Para ese momento igual que ahora, Gabrielito mamaba siempre al despertar. Era como una linda forma de decir: mami, ya me desperté dame un buen impulso de cariño para empezar feliz el día.  Entonces, sólo por probar, le quité la lechita antes de desayunar, para saber si comería más. ¡Sorpresa! No comió más. Lo único que conseguí fue un dúo madre-hijo frustrados por no poder amamantar.  Volvimos  a los dos días a nuestro feliz encuentro de lactancia.

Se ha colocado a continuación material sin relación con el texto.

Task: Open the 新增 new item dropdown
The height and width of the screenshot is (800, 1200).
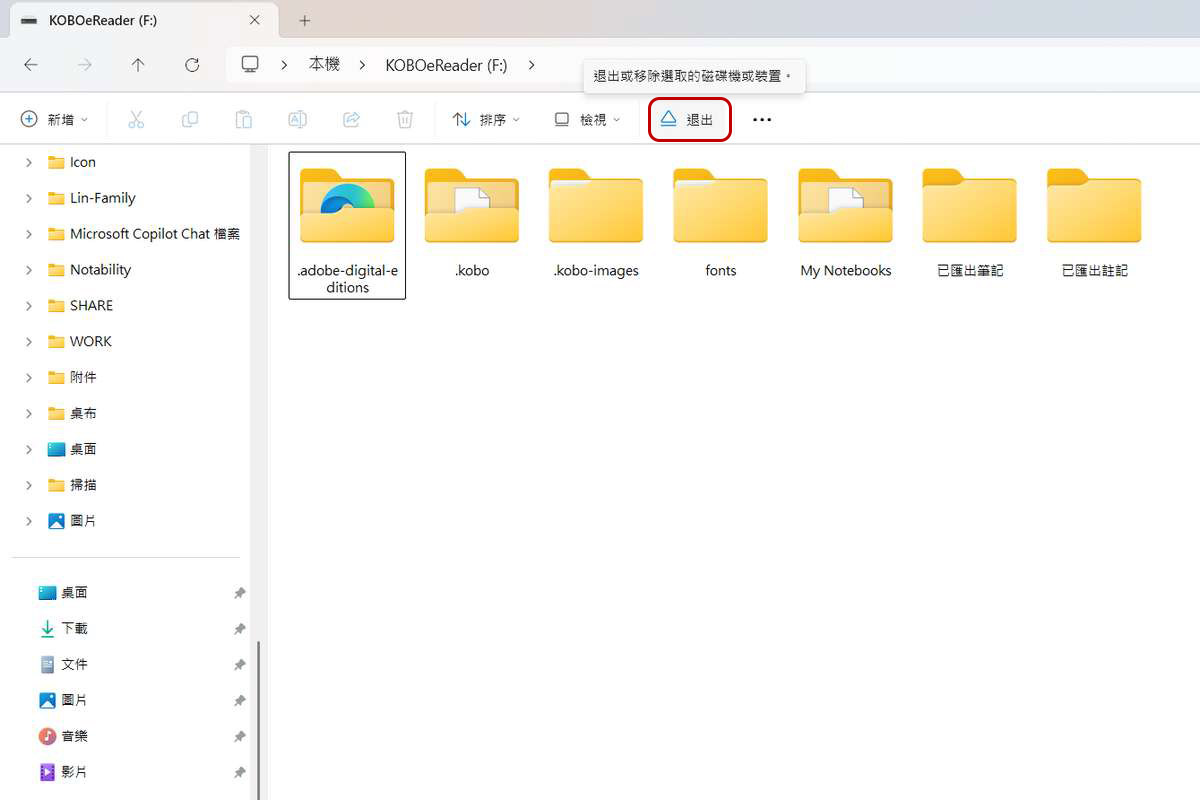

Con el tiempo aprendimos a manejar el estrés y no estresar a nuestro hijito cuando no quería comer. Había días que comía muy bien y otros que no tanto. Seguía sin subir mucho de peso, pero sano y feliz como de costumbre. Hasta que por razones de trabajo, debió entrar unos días de la semana al kínder; y entonces sí que se empezó a enfermar. Lógicamente, cada vez que se enfermaba dejaba de comer, adelgazaba y se volvía a enfermar. Fue entonces cuando contacté a doña Ingrid. Ella muy amable, humana y con ganas reales de ayudar, me dijo lo que hasta el momento nadie se había tomado el tiempo de explicar.

Ese día empezó mi aprendizaje sobre tres cosas fundamentales:

1)      Que el estómago de los niños es muy pequeñito. Porciones siempre pequeñas y comidas más frecuentes era lo mejor. Además un niño tan activo, necesitaba más calorías en su dieta.

2)      Que la lactancia diurna nunca fue el problema. Más aun, hoy en día Gabriel toma lechita antes, durante y después de sus comidas y es un niño que se sienta a comer mucho más feliz y relajado.

3)      Que la comida entra primero por la vista. Y que para los chicos, al igual que los adultos, es de suma importancia la presentación.

A partir de ese día, nos pusimos las pilas en casa. Gabriel ha estado aumentando de peso, despacio pero seguro. Seguimos con nuestra lactancia a demanda; y ahora pasamos pensando e investigando cómo innovar. Con la ayuda de amigas y familiares, recibimos cada vez más buenas ideas y apoyo, para hacer de cada comida una linda experiencia. Una experiencia, en la que no sólo se comparten alimentos; sino tiempo, sonrisas y amor familiar.

 Sí se puede familias, sí se puede. Volvamos a nuestras raíces, a creer en nuestros cuerpos, en nuestras familias.